Please register and submit a paper abstract. Send us your abstract PIN as well as your abstract (250 words max) for participation in this session before October 26, 2018. Email contact: email@example.com
Immersive technologies such as virtual reality (VR) and augmented reality (AR) offer new opportunities to communicate vital information about natural hazards/climate change to both experts and the public. Information about potential hazards are often complex and uncertain, making it difficult to communicate their potential danger.

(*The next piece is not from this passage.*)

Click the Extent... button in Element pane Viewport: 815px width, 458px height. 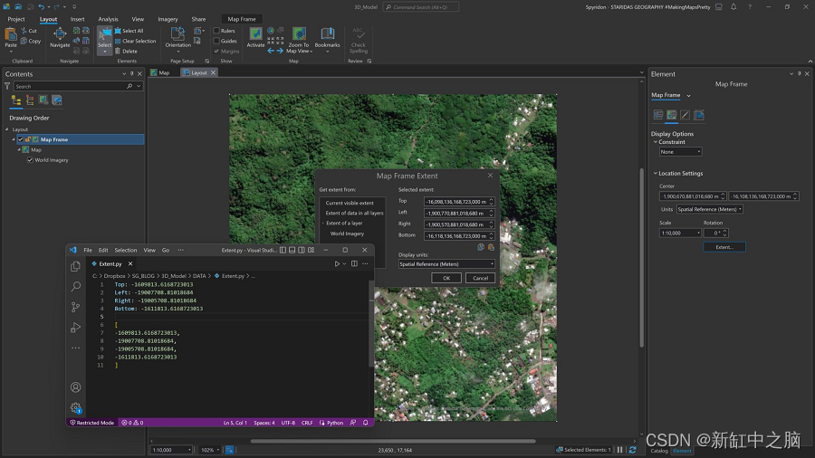click(x=724, y=247)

Immersive technologies allow for powerful and compelling experiences, but there are many challenges in depicting realistic and scientifically valid scenarios.

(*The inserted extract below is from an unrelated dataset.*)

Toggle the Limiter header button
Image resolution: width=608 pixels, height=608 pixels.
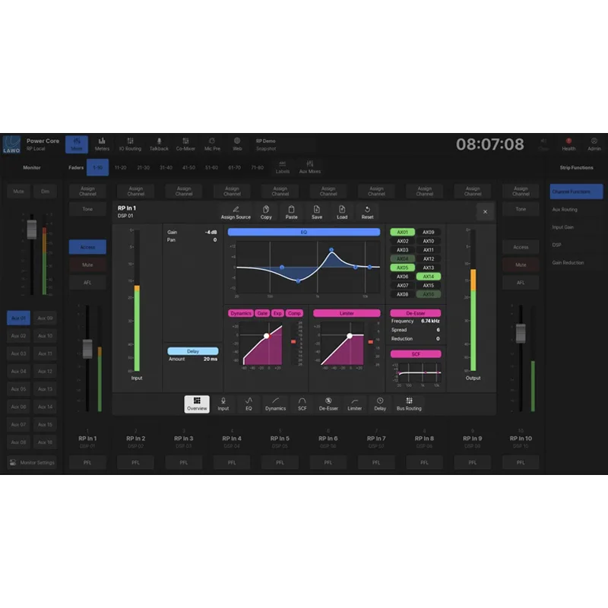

Technology remains a challenge. Much of the software for creating immersive experiences does not interface with traditional spatial data tools or data types, requiring time consuming and often ad-hoc adaptations. Current tools include Unity3D and Unreal game engines for VR, ARKit and ARCore for AR, and Mapbox and ESRI’s City Engine for 3D geospatial visualization.
Many questions remain about the efficacy of immersive tools for communicating risks, and subsequent impact on decision making. For instance, how to communicate uncertainty? How much realism or abstraction is necessary or appropriate? How do such tools interact with traditional communication methods, such as evacuation advisories or flood maps?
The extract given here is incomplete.